▶ _Records for this task_
= Beginning of Section =

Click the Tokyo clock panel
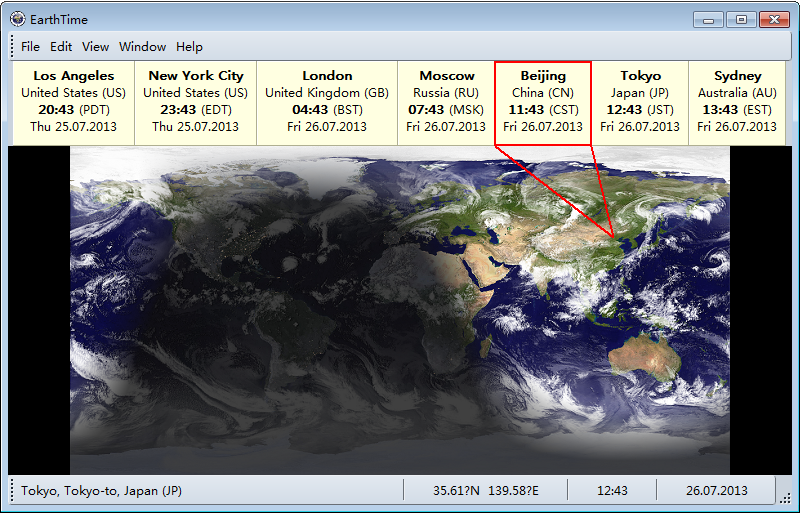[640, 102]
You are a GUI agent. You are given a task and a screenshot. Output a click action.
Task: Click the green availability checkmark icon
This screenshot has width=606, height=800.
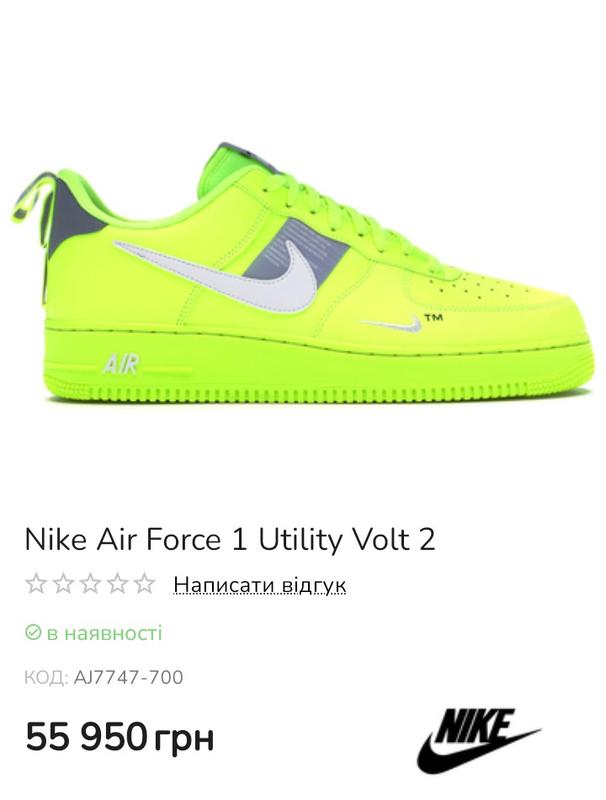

= End of Section =

▶ _What you should do_
When you copy the listing above, reproduce every line exactly and skip the images.

▶ _Solution to the exercise_
Click the Tokyo clock panel
[640, 102]
You are a GUI agent. You are given a task and a screenshot. Output a click action.
Task: Click the green availability checkmark icon
This screenshot has width=606, height=800.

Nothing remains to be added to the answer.